When you buy a home you don’t just buy somewhere to live, you are making one of the most important – and possibly largest – investments you will ever make.

For several generations Australians have relied on the value of their homes as a key driver of their wealth, and while affordability has become an issue, Australia still enjoys much higher rates of home ownership than other countries.

The key to home ownership, of course, is the mortgage. With such large sums banks require significant documentation, and of course a decent deposit, before they will even think of extending you the money for your home-owning dream.

So, it pays to be strategic and to be prepared. ASIC’s MoneySmart website has some excellent advice for people as they get their finances in order.
 

Start planning

“Finding smart ways to manage your money will help you save for a home,” says ASIC’s MoneySmart.

“The bigger your deposit, the less you have to borrow, and the more you will save in interest. Also, the bigger your deposit is, the lower your loan to value ratio (LVR) will be.”

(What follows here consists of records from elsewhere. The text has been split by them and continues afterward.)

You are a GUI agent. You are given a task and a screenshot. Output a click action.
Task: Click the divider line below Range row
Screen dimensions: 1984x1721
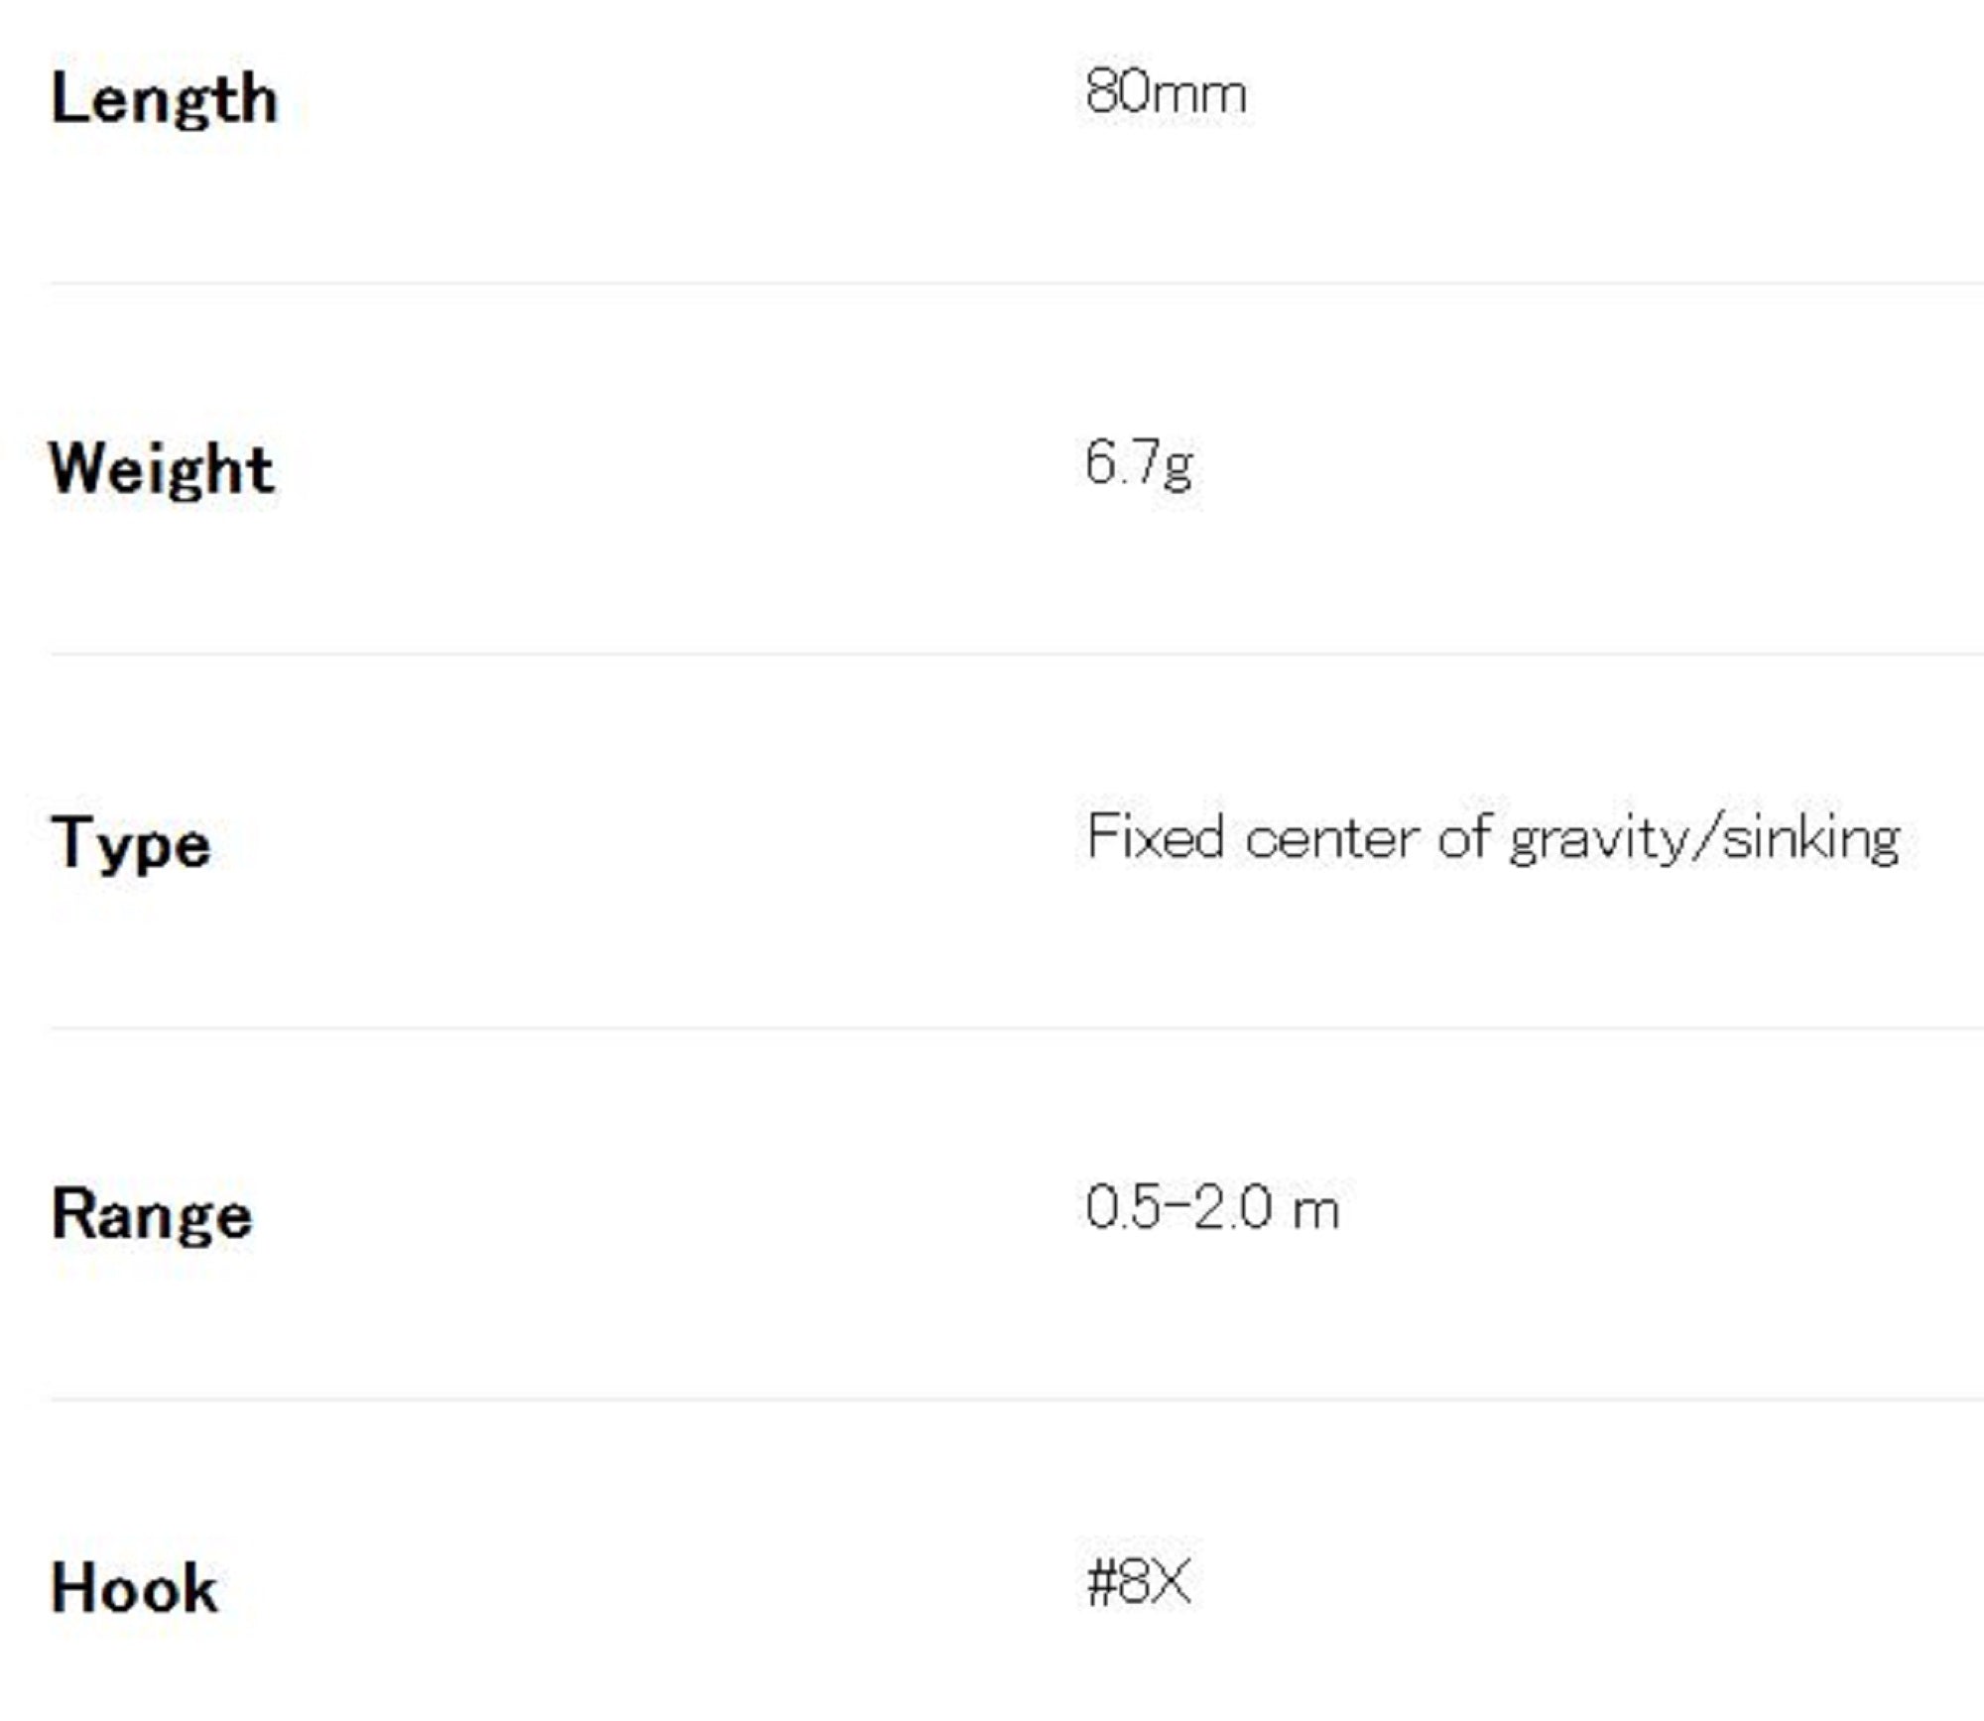point(992,1400)
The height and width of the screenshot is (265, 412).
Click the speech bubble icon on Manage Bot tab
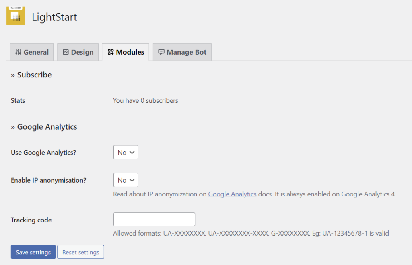[x=161, y=52]
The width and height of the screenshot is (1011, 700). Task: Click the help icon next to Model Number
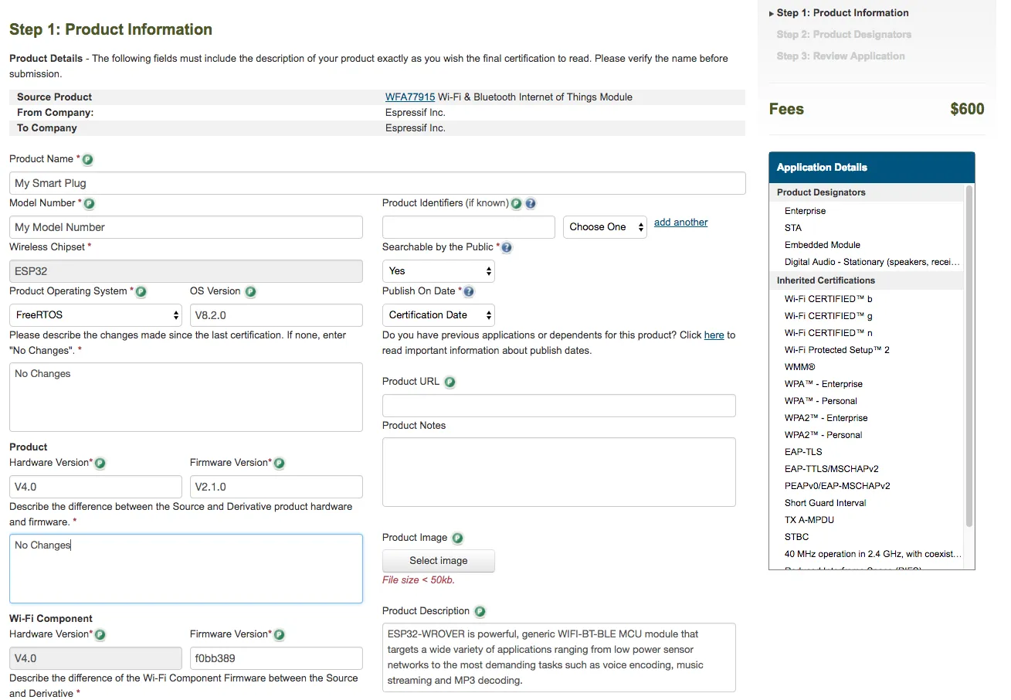[89, 204]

Just remember that the LVR is the size of the loan divided by the purchase price, with you funding the balance with the deposit.

When the LVR is higher than 80 percent, which means the loan is funding more than 80 percent of the purchase, you will have to pay lenders’ mortgage insurance because the bank assesses you as a higher risk.

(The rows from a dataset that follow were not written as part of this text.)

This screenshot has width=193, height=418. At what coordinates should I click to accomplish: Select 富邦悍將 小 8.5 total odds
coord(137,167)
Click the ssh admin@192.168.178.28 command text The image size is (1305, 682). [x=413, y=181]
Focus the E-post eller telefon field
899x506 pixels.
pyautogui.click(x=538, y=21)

All of which means that its a really good idea to have as big a deposit as you can.

Also remember that there is a range of potential assistance out there if you are a First Home Buyer. There are conditions and it varies from state to state, but you might be able to access as much as $15,000, and have your stamp duty paid if the value of the house is under a certain threshold.
 

Choose your home loan

The mortgage market is extremely competitive and there are a large number of providers out there, ranging from the Big Four banks through to credit unions and building societies.

ASIC’s MoneySmart site reminds home buyer that if your home loan provider is not an Authorised Deposit-taking Institution (ADI) such as a bank, building society or credit union, from July 1, 2013, the amount a credit provider is able to charge in fees and charges is capped (that is, limited to a maximum amount) at 48 per cent annually (including all fees and charges).
 

Check your credit provider is licensed

ASIC also warns homebuyers to ensure that the credit providers and credit assistance providers (such as brokers) must be licensed with ASIC or be an authorised representative of someone who is licensed.

A check of ASIC’s Professional Registers can give you this information, and ASIC also has an Infoline on 1300 300 630.
 

Repayments

The majority of people pay their mortgages on a monthly basis, but you may be able to pay fortnightly and save.

Others will chose to go on interest-only payments for a period, which means that the amount they owe on the loan stays the same and their equity in the property will stay the same.

Others chose fixed interest rates for certain periods of time, say three years or so, while others choose variable. A mix of both is possible and may be advantageous in certain circumstances.

In such a competitive market, many people also change mortgage provider and re-finance their loan to obtain better terms.

Homeowners who fall behind and get into trouble with their loans should contact their credit provider immediately.